El encuentro fue tosco y crapuloso para Adriana. Se quedaron un momento más y turbada y agredida bebía y esnifaba con angustia y se marchó entre la insistencia de Héctor. Era madrugada y la luz parecía tamizada, cubría los árboles de un aura tenue. Seguía lloviendo y en ese momento Adriana sintió asco de todo y unas irreprimibles ganas de vomitar; no se sentía, no era ella. Adriana pidió disculpas a Héctor por la escena y esnifaba con fruición. En el apartamento, se recostó junto a Héctor que se quedó dormido; mientras Adriana se remontaba ansiosa, sin punto fijo, sin mesura. 

 

Octavio, por supuesto, había sido uno de esos encuentros infortunados que Adriana quería ocultar. Lo conoció poco después de instalarse en la ciudad; siendo como era adinerado, dueño de una importante agencia de autos, salió con él de fin de semana a un chalet de montaña. Fue el verano anterior. Octavio, que esos días hizo gala de sus maneras seductoras, la sorprendió con una gargantilla de oro, no logró que Adriana lo aceptara. Pasaron los días bebiendo absenta con ácido, los colocó en un estado de amplia desinhibición, en la que Adriana, nuevo objeto, se hizo el centro de curiosidad. Estuvieron desnudos y vivieron el viaje en la más alegre comunicación. Octavio bajó la guardia al quedarse dormido en una mecedora en la terraza. Ya de bajada del ácido, pero aún con la sensibilidad alterada, terminaron en cama común, juntos, como siempre, como Adriana nunca objetaba, enredada ahora con el uno, con la mujer, los tres enlazados en el juego del cuerpo, y un infinito afán de palparse, recorrerse, piel sobre piel obedeciendo a sus dictados, inventando formas, creando desinencias, imperturbables, silencio y chasquear de bocas, fusión inenarrable, acto sin máscara, reiniciando el mismo juego y la misma búsqueda que terminó con la laxitud de los tres sobre la alfombra. 

 

Eso fue lo que nunca le perdonó Octavio; el que se hubiese negado a él, el coraje de que Adriana hubiera aceptado sin reparo a sus amigos. Desde que se enteró de lo sucedido, comenzó la agresión abierta contra ella y al encontrarla donde fuera sacaba lo sucedido, poniéndola en evidencia. Rabia. Amargura. El signo de su vida sumaba en esa mañana todos los sinsabores que aliviaba esnifando y paseando por el apartamento.

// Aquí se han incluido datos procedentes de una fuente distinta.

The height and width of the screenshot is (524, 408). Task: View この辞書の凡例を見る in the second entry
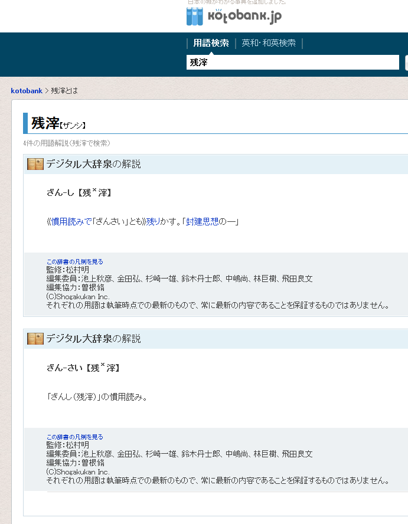74,437
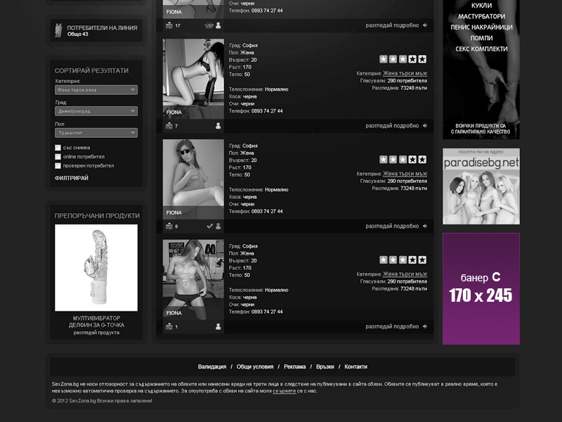Click the online users icon in sidebar
Viewport: 562px width, 422px height.
pos(60,30)
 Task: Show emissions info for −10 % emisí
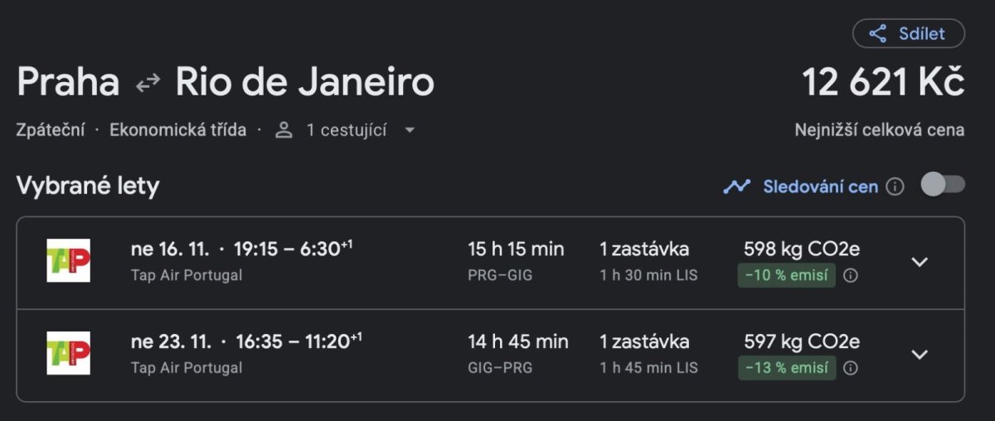pos(850,275)
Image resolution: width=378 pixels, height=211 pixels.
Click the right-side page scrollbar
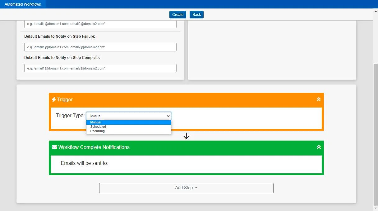(375, 125)
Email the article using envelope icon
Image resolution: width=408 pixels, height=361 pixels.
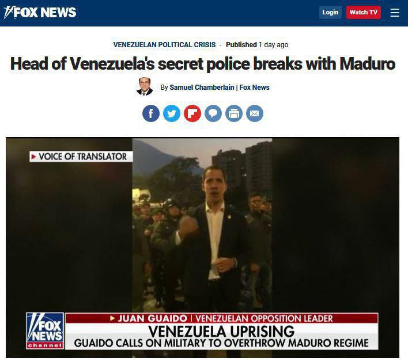tap(255, 113)
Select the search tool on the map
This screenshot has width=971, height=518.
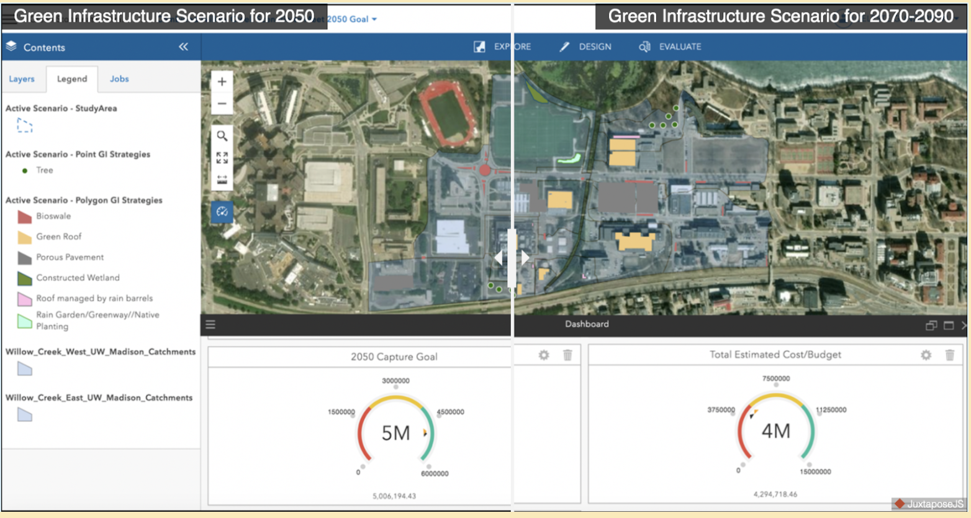click(x=222, y=136)
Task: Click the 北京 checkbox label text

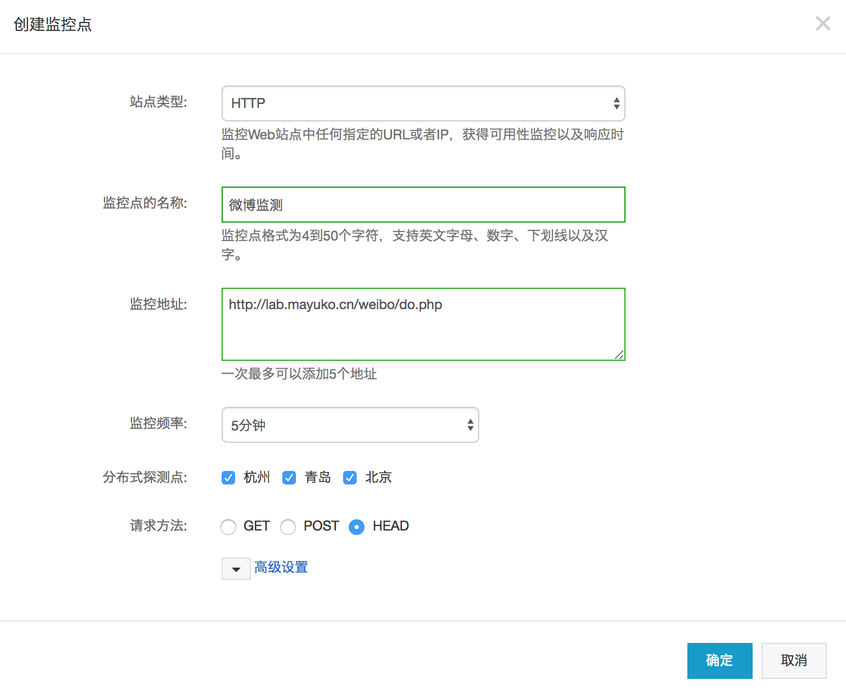Action: 379,477
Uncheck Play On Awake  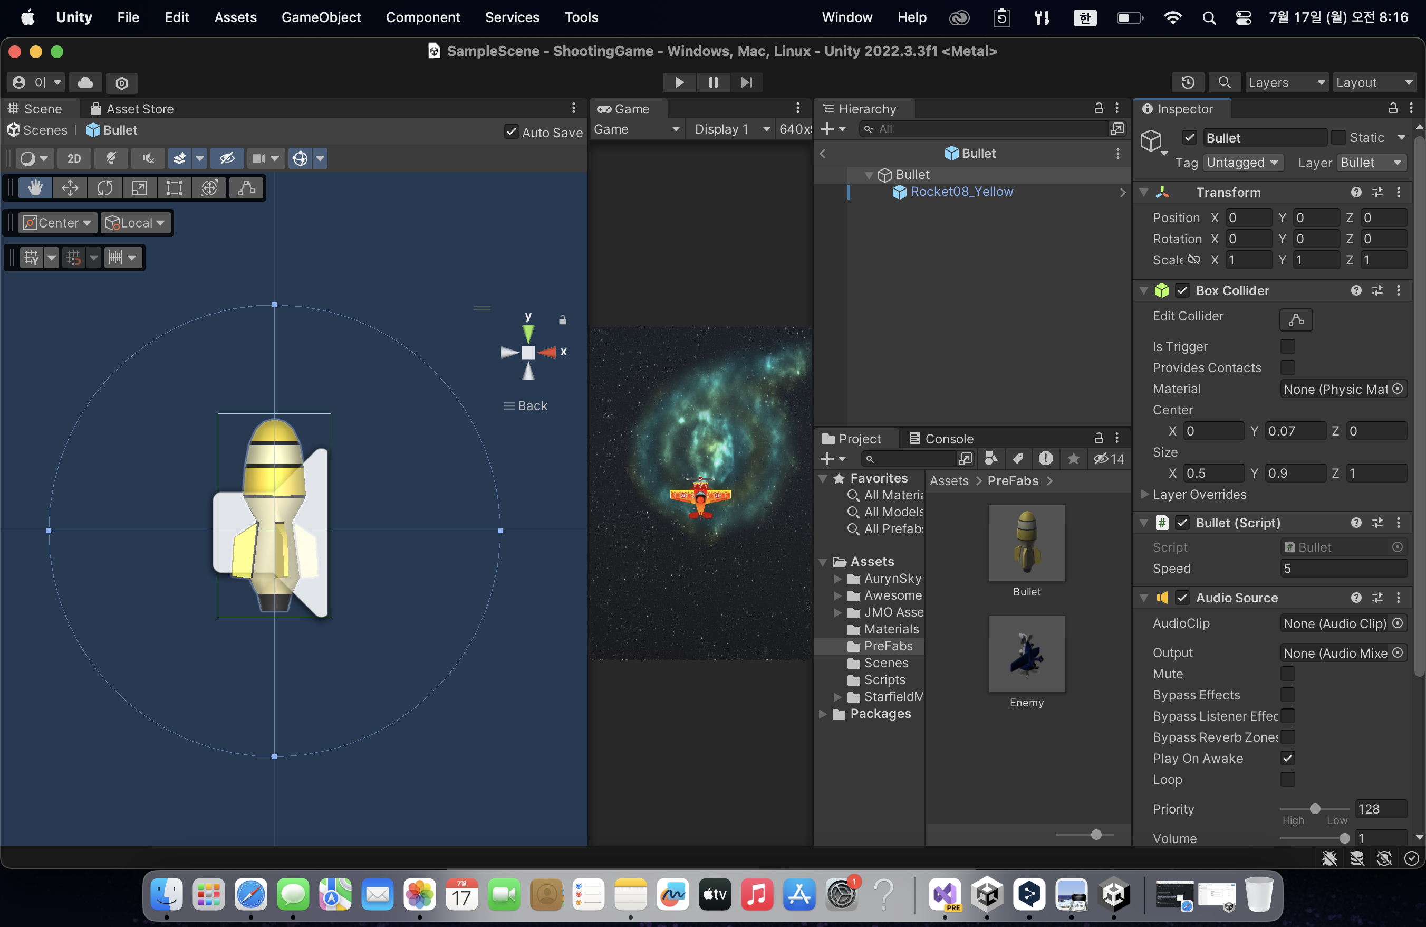pos(1287,759)

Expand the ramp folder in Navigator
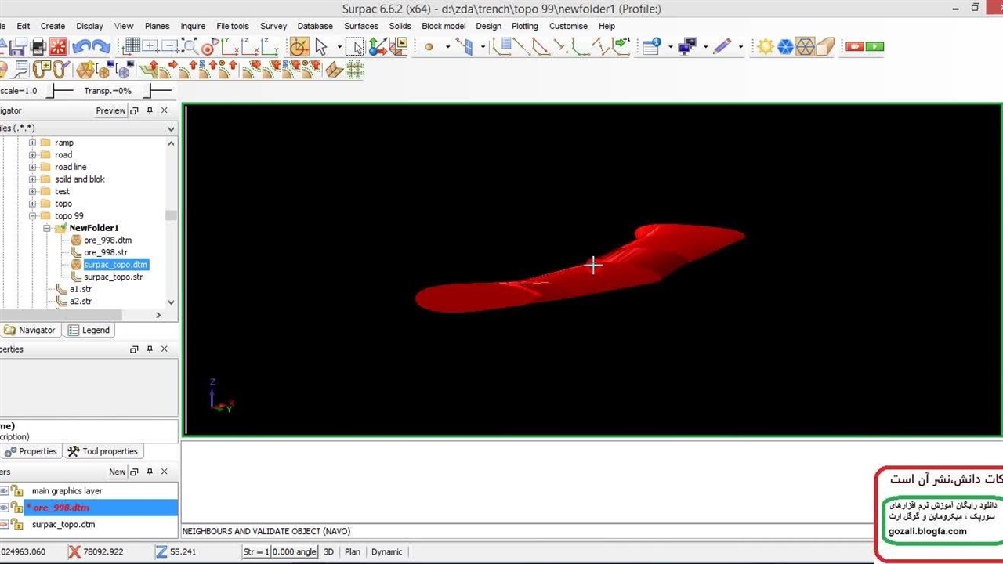point(33,143)
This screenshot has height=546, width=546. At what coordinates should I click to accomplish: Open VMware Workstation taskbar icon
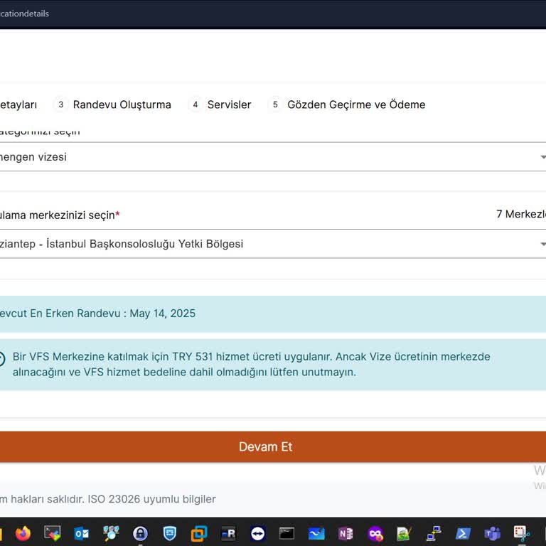[199, 533]
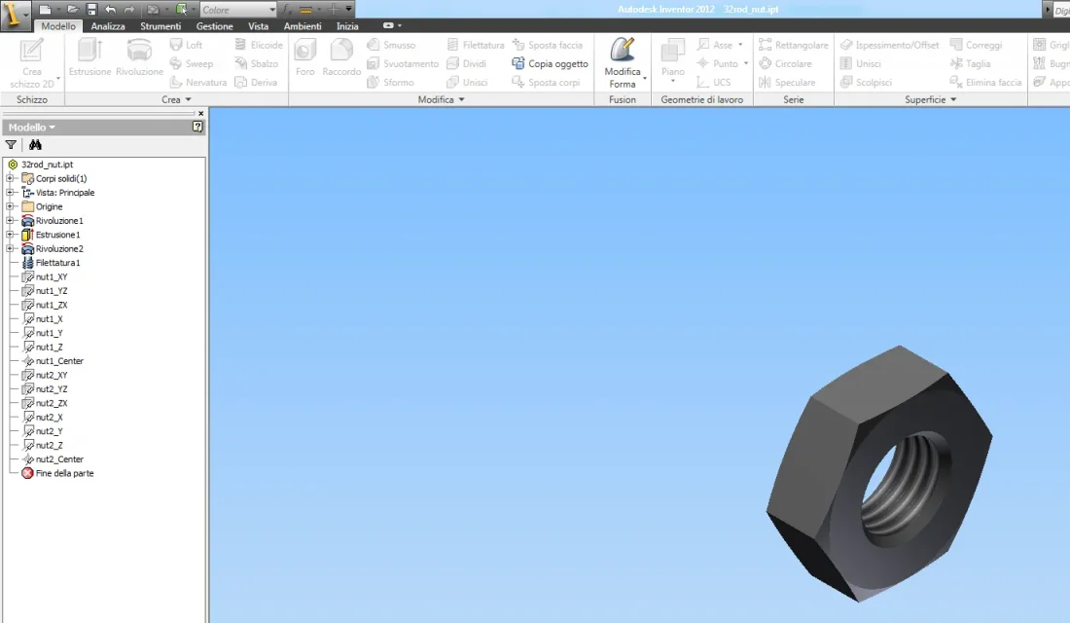Open the Modello browser dropdown header
This screenshot has width=1070, height=623.
pos(32,128)
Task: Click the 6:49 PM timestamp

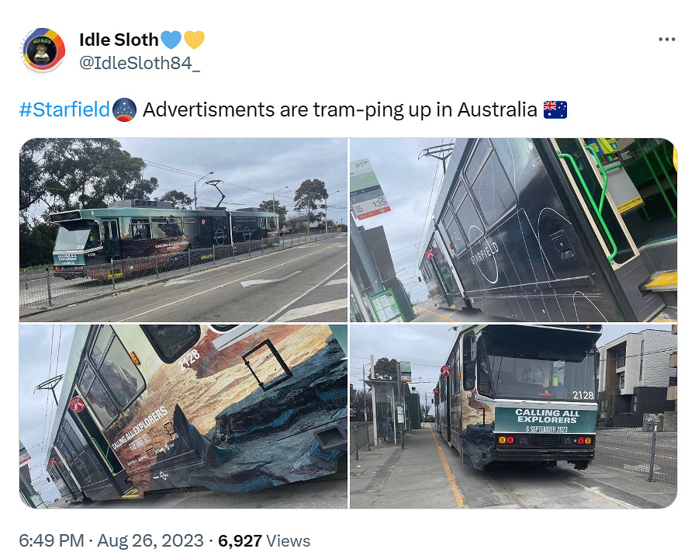Action: click(51, 541)
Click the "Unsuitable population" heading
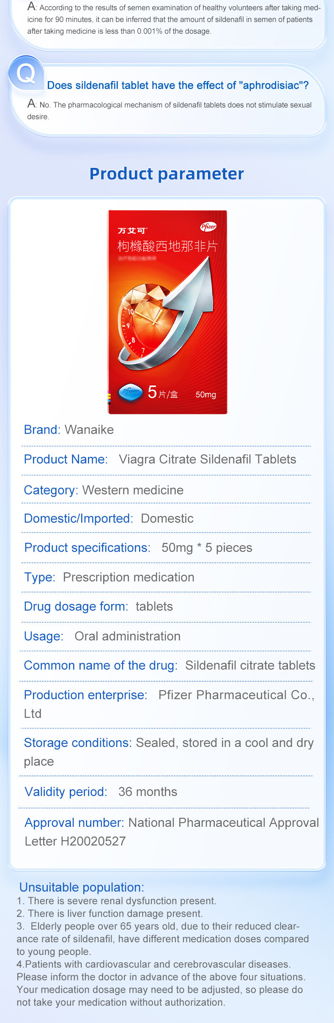Screen dimensions: 334x1023 click(x=82, y=887)
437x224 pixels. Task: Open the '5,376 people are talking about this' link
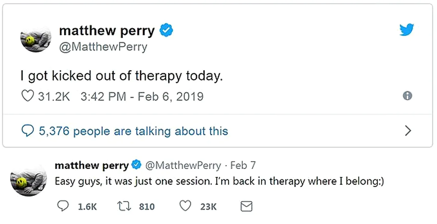[133, 131]
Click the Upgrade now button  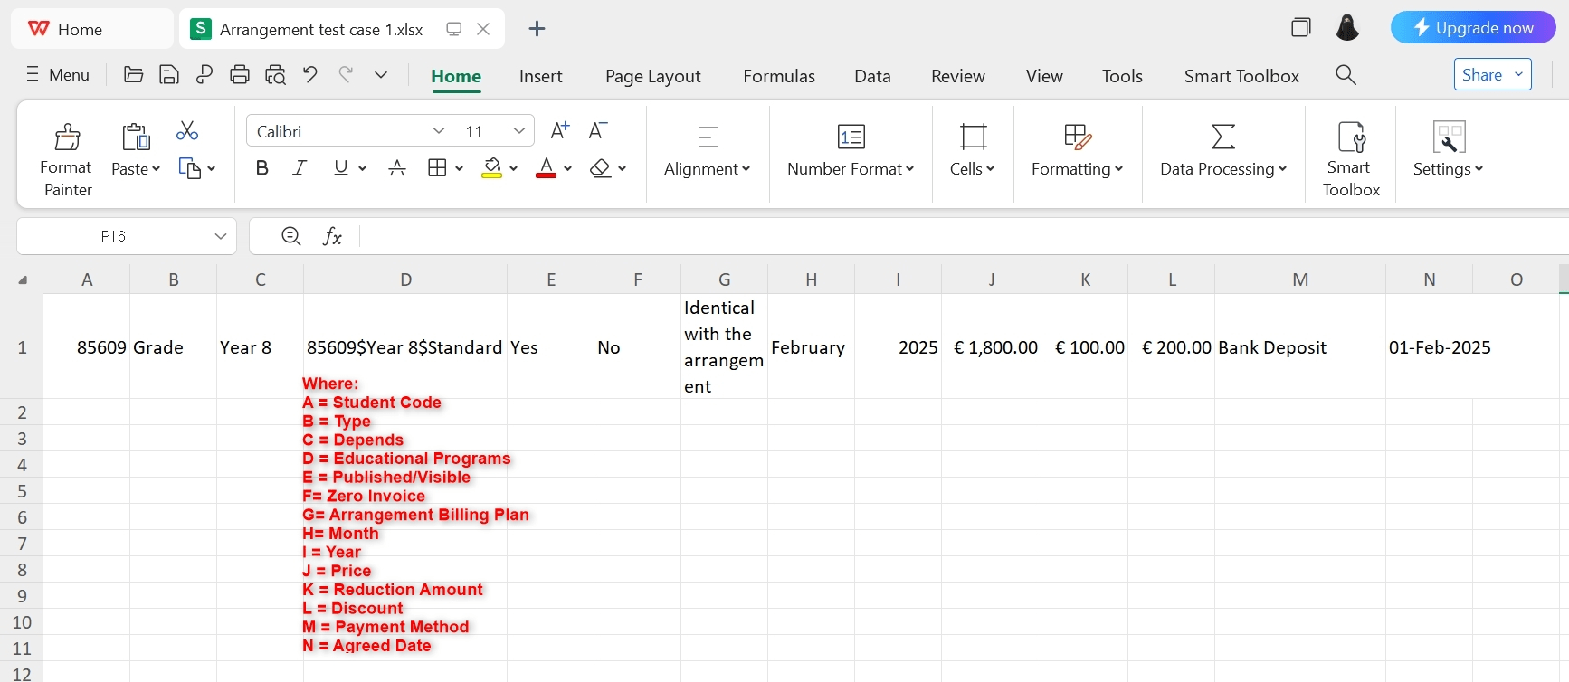(1472, 28)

La presencia de Octavio por lo ámbitos en que se movía Adriana, tomaba un cariz nefasto. Con Héctor conseguía instalar- se, se sentía extenuada de la irregular subvención que recibía de sus relaciones, quería legalizar su permanencia en el país; decidió darle a Octavio una oportunidad, si lo que quería era estar con ella, tenerla en su agenda de mujeres disponibles, se lo concedería como fin de capítulo.

 

Jugueteando con un pequeño revólver de Héctor, que sacó del escritorio, lo llamó a anunciarle su visita para poco después. Al llegar, Octavio la recibió en su habitación acompañado de una rubia.

 

-Vaya, vaya, que sorpresa. Al fin decidiste venir. Esperaba este momento. Si quieres llamamos a unos cuantos para que no te aburras- le arrostró a Adriana, que se mostró sosegada y dijo:

-No hace falta. Por esta vez los que estamos somos suficientes. 

Haciendo una rápida observación del lugar, se metió en la cama sin separar la mano del bolsillo del abrigo donde guardaba el revólver. Sabía que pronto terminaría la guerra.